Business leaders say they are worried about the economic impact of a decision to scrap the proposed M4 relief road.
Outlining a five-year transport plan, Transport Minister Ieuan Wyn Jones said on Wednesday the plan had tripled in cost to £1bn and was "unaffordable".
However, CBI Wales, the Federation of Small Businesses and Chamber Wales said the road was the "most important scheme needed to take Wales' economy forward".
Campaigners against the road called it "excellent news" for the environment.
Mr Jones announced spending of between £64m and £110m to improve the existing M4 network instead.
He also scrapped a planned Cardiff Airport access route.
NATIONAL TRANSPORT PLAN
£1bn M4 relief road around Newport rejected but up to £110m to be spent on improvements in the area
New road to Cardiff airport rejected but more frequent bus and train links
"Sustainable travel towns" - three more on Cardiff model
Emphasis on healthy, sustainable transport, such as walking and cycling
Improved local bus services
Improved rail services, including improved rolling stock, Ebbw Vale to Newport link by 2011, and north-south link through Wrexham
Other improvements - including expanding TrawsCambria long-distance bus network and car-sharing
Source: Welsh Assembly Government
The business groups said the M4 relief road would have created a strategic route into the south Wales economy.
David Rosser, director of CBI Wales, said: "The M4 is the artery that feeds the economic heart of Wales and it is becoming choked.
"Successive governments have planned and then put off the implementation of this key piece of infrastructure."
Paul Rutter, chair of Chamber Wales which represents chambers of commerce, said the planned improvements would help in the short term but were "not sufficient for the long-term economic needs of Wales".

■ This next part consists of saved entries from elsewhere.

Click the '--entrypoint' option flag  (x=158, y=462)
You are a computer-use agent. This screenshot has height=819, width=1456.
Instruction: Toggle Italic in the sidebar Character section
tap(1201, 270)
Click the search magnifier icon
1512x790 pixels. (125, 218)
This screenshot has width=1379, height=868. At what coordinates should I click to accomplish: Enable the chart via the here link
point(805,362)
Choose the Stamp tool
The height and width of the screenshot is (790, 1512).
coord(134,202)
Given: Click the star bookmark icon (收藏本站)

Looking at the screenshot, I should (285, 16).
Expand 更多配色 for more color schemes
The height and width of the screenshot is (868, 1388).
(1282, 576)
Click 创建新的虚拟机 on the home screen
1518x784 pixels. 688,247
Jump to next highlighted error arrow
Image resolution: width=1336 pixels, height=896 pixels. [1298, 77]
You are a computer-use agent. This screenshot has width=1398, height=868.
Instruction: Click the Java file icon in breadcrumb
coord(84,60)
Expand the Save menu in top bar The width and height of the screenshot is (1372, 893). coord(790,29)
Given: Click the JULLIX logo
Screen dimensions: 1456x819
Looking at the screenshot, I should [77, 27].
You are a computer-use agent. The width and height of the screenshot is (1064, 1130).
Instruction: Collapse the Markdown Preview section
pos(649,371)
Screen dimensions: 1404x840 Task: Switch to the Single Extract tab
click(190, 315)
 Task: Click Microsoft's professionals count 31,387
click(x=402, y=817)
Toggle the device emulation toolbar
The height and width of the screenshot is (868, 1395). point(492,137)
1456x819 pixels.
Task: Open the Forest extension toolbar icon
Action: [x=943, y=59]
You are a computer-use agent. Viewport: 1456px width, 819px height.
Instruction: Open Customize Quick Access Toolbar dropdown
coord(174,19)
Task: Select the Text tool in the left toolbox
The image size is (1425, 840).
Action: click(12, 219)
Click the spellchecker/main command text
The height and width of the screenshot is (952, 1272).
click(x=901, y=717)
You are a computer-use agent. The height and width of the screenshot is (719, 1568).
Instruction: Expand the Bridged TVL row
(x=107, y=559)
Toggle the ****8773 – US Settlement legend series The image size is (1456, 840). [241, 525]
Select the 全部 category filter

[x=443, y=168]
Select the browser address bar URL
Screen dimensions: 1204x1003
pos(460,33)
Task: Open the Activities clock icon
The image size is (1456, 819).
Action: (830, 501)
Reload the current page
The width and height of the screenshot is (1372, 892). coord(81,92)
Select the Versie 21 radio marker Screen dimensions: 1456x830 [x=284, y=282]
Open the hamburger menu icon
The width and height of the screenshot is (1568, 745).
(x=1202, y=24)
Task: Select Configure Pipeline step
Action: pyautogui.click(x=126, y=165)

The FSB's Russell Lawson added: "Time is money for a small business and we need government to provide us with a fit-for-purpose business environment that includes a well-functioning road network."
Meanwhile, the Freight Trade Association said the future of the south Wales economy was "severely hamstrung" without the relief road.
Spokesman Jo Tanner said: "It is bitterly disappointing that despite industry's best efforts to convey the importance of better traffic flows in and out of Wales to its economic well being, there is no apparent compulsion amongst the assembly government to invest in Wales' future."
However the Campaign Against the Levels Motorway (Calm) group said the Gwent Levels, which the road would have been built through, had been saved from the "concrete pourers".
"The motorway has cast a dark shadow for decades over the wildlife-rich Gwent Levels, and... [this] is an excellent result for the environment, and the Welsh tax payer," said Calm chairman James Byrne.
"We believe that better use of existing road capacity and investing in improved public transport in south east Wales can achieve as much, or more at a much lower cost to the environment and Welsh tax payers."
He added road transportation produced almost 14% of Wales' greenhouse gas emissions.